Use of contactless payments is on the rise. Contactless payments now account for 50 per cent of all MasterCard and Visa card payments at Coles, for example. For scheme debit, the proportion at Coles is 60 per cent.
At Woolworths, the ratio of contactless payments is approaching 30 per cent, even though Woolworths processes double the payments' volume of Coles.
This data emphasises the shift in consumer willingness to "tap and go" (as MasterCard recommends) at the check-out.
A year ago, banking industry conferences heard plenty of frustrated commentary about the slow take up of contactless payments.
But trends have well and truly shifted in the last year, the Cards and Payments conference in Melbourne heard yesterday.
Earlier this year, researcher RFi produced research regarding which payment method consumers used in a typical month. In September last year, 88 per cent of respondents said they used cash, which was consistent with surveys going back to 2011.

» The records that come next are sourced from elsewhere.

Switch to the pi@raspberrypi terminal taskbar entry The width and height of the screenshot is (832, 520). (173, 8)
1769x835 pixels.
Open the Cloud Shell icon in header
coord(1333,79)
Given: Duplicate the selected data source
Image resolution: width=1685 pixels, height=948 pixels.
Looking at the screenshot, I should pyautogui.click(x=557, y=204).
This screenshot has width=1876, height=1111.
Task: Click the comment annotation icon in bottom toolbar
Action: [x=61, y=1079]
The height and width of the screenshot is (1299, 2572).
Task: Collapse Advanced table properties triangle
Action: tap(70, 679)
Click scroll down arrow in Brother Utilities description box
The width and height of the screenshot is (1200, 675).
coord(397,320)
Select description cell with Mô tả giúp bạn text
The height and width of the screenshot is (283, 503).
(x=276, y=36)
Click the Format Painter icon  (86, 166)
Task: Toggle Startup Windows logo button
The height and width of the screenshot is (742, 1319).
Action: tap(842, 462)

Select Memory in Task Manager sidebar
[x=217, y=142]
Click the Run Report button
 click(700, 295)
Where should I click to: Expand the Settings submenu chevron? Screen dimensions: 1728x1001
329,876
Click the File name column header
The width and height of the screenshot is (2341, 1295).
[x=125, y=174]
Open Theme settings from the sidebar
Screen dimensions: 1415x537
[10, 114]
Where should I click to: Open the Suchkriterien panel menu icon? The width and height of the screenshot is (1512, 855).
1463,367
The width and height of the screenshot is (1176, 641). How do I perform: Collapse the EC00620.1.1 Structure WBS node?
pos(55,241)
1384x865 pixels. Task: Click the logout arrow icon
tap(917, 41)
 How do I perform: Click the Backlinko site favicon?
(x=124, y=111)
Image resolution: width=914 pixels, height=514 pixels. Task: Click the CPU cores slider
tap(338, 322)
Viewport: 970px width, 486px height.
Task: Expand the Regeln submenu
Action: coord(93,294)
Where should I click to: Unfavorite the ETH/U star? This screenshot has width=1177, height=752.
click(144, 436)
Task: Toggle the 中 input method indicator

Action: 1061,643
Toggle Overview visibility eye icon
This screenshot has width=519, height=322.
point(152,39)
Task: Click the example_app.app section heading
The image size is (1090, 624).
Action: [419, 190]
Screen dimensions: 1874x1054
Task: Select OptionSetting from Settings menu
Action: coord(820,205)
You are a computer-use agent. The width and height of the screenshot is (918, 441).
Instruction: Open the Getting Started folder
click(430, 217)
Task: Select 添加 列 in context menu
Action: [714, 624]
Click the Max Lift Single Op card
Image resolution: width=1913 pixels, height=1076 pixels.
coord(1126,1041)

In the latest survey, undertaken in March, that number had dropped to 73 per cent. Twenty-three per cent of respondents said they were spending with cash less frequently.
Twenty-nine per cent of respondents said they had used their debit card more frequently during the previous 12 months.
Forty-six per cent of consumers now own a contactless card, and 26 per cent of these say they are making contactless payments "at least a few times a week". This number has increased from a little over 10 per cent a year ago.
The accelerating use also highlights the need for banks and the Eftpos Australia scheme to hurry up the roll out of contactless as part of the domestic payments scheme.